This program is written in Java using Gradle to manage the build process and JUnit to implement unit tests of the software.
A copy of this repository is available at https://github.com/aarontraynor/bbc-interview-task
Running this software requires Java to be installed on your machine.
This program has been tested using Java SE 18.9 (build 11.0.1), but should also be compatible with later versions.
To run the program on a *NIX-based operating system (including MacOS), follow these steps:
- Save the tgz file to a location that you can find later (e.g. in your home directory).
- Open a terminal window and navigate to this location.
- Type
tar -xvzf bbc-interview-task_ATraynor.tgz
to extract the archive file. - Type
cd bbc-interview-task/build/distributions/bbc-interview-task-1.0/bin
to navigate to the location of the compiled executable. - Type
./bbc-interview-task
to run the program.
Upon executing the program, you will be prompted to enter a file path. This can be an absolute path or a relative one, but must include the full file name, including its extension.
The task is to write a program that makes http (and https) requests to specified URLs and to report on certain properties of the responses it receives; see requirements below.
Please write your code in Java, Ruby or Python for a Linux/Unix platform. We will accept other languages but please check with us first.
Your code should be sent to us as a zipped tar archive (.tgz file). We would like to see your version control commit history so please include .git or .svn directory structure in the tar archive. We prefer to see small incremental commits so the order in which your solution is developed is apparent.
Please provide instructions so that we can install, test and run your program.
If we invite you for an interview we will ask you to modify your program to meet an additional requirement or make other improvements.
- The program is invoked from the command line and it consumes its input from stdin.
- The program output is written to stdout and errors are written to stderr.
- Input format is a newline separated list of public web addresses, such as:
http://www.bbc.co.uk/iplayer https://google.com bad://address http://www.bbc.co.uk/missing/thing http://not.exists.bbc.co.uk/ http://www.oracle.com/technetwork/java/javase/downloads/index.html https://www.pets4homes.co.uk/images/articles/1646/large/kitten-emergencies-signs-to-look-out-for537479947ec1c.jpg http://site.mockito.org/
- The program should make an http GET request to each valid address in its input and record particular properties of the http response in the program output.
- The properties of interest are status code, content length and date-time of the response.
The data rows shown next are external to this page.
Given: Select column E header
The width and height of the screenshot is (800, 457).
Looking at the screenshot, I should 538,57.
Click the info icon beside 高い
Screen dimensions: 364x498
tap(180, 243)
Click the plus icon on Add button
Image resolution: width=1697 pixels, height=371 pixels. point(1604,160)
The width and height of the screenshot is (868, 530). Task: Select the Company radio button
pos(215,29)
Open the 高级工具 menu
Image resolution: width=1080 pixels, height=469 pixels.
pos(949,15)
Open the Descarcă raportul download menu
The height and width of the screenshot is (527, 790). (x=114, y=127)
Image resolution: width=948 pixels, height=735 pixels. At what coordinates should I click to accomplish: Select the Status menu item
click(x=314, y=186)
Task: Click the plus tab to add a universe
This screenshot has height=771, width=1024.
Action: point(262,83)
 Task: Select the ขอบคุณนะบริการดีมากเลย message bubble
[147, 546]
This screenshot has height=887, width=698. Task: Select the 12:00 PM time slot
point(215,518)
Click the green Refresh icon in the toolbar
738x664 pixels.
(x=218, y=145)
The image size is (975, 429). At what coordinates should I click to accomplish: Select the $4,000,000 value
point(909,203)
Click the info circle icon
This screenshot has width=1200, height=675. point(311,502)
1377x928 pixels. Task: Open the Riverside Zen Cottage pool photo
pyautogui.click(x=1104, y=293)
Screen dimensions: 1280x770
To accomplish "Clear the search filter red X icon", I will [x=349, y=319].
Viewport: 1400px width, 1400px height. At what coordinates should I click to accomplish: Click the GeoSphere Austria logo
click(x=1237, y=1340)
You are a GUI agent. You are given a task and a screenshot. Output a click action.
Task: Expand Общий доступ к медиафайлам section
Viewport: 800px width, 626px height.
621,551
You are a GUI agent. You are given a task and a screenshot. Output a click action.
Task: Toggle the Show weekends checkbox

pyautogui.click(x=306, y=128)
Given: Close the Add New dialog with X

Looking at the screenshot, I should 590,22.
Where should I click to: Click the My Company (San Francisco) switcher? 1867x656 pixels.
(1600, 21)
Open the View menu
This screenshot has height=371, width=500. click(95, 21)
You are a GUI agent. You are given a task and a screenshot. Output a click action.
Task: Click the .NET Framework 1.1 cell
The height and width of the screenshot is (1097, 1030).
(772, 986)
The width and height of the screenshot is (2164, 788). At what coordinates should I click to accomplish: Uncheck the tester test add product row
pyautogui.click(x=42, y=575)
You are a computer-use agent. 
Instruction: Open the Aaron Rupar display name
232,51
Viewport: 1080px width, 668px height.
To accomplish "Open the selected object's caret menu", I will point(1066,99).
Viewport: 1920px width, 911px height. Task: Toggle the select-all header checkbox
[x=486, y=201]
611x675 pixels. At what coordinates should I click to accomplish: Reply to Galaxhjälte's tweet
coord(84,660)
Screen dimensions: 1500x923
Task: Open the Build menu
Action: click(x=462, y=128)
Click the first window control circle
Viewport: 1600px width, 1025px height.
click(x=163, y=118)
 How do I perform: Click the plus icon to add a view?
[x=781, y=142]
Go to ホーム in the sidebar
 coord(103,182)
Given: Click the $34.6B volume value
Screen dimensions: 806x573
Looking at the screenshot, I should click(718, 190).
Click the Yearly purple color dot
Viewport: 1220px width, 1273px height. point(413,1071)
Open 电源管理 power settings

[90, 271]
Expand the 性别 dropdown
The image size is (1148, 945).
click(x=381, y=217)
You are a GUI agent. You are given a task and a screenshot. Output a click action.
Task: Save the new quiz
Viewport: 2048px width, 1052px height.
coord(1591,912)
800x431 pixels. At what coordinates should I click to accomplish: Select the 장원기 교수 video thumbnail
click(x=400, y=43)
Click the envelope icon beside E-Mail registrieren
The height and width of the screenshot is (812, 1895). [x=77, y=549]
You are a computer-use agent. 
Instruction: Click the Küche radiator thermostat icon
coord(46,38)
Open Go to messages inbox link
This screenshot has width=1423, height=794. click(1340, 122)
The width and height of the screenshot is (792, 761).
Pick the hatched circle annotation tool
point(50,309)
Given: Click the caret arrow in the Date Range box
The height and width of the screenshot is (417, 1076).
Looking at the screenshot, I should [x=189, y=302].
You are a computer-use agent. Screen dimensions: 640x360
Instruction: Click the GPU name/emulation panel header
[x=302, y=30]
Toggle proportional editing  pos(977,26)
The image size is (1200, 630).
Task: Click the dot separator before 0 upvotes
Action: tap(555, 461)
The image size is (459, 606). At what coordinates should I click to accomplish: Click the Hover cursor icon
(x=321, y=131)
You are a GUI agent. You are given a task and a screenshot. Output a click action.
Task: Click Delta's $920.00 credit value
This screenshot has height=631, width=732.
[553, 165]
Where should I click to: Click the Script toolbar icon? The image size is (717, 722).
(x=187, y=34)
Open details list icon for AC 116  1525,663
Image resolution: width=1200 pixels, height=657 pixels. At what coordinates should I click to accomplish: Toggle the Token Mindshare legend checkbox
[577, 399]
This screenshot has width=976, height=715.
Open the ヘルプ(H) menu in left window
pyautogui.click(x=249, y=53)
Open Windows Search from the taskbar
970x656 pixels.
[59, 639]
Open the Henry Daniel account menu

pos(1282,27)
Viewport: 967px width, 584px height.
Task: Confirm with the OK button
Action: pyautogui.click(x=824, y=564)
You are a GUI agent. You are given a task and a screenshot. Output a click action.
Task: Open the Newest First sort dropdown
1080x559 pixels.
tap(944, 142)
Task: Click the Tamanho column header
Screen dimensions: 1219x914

These are normally available in the http response headers.
- Output is a stream of JSON format documents that provide information about the http response for each address
in the input, such as:
{ "Url": "http://www.bbc.co.uk/iplayer", "Status_code": 200, "Content_length": 209127, "Date": "Tue, 25 Jul 2017 17:00:55 GMT" } { "Url": "https://google.com", "Status_code": 302, "Content_length": 262, "Date": "Tue, 25 Jul 2017 17:00:55 GMT" } { "Url": "bad://address", "Error": "invalid url" }
- The program should identify and report invalid URLs, e.g. those that don't start with http:// or https://, or contain characters not allowed in a URL.
- The program should cope gracefully when it makes a request to a slow or non-responsive web server, e.g. it could time out the request after ten seconds.
- The program should have a good set of unit tests.
- It must be possible to perform a test run, consisting of all unit tests, without accessing the Internet.
We will assess your submission based on the following:
- The quality of instructions for installing, running and testing the program.
- How well the program meets the requirements.
- The structure and clarity of your code and tests.
- Evidence that you have taken a test driven approach during development.
If you would like to show your skills a little more and you have sufficient time we invite you to make your program meet the following additional requirement.
After emitting the stream of JSON documents an additional JSON document should be output. This final document summarises all the results providing a count of responses grouped by status code. Requests that receive no response (e.g. timeout or malformed url) may be ignored.
The summary document should be something like this (i.e. array of objects):
[
{
"Status_code": 200,
"Number_of_responses": 15
},
{
"Status_code": 404,
"Number_of_responses": 6
},
{
"Status_code": 302,
"Number_of_responses": 5
},
{
"Status_code": 403,
"Number_of_responses": 2
}
]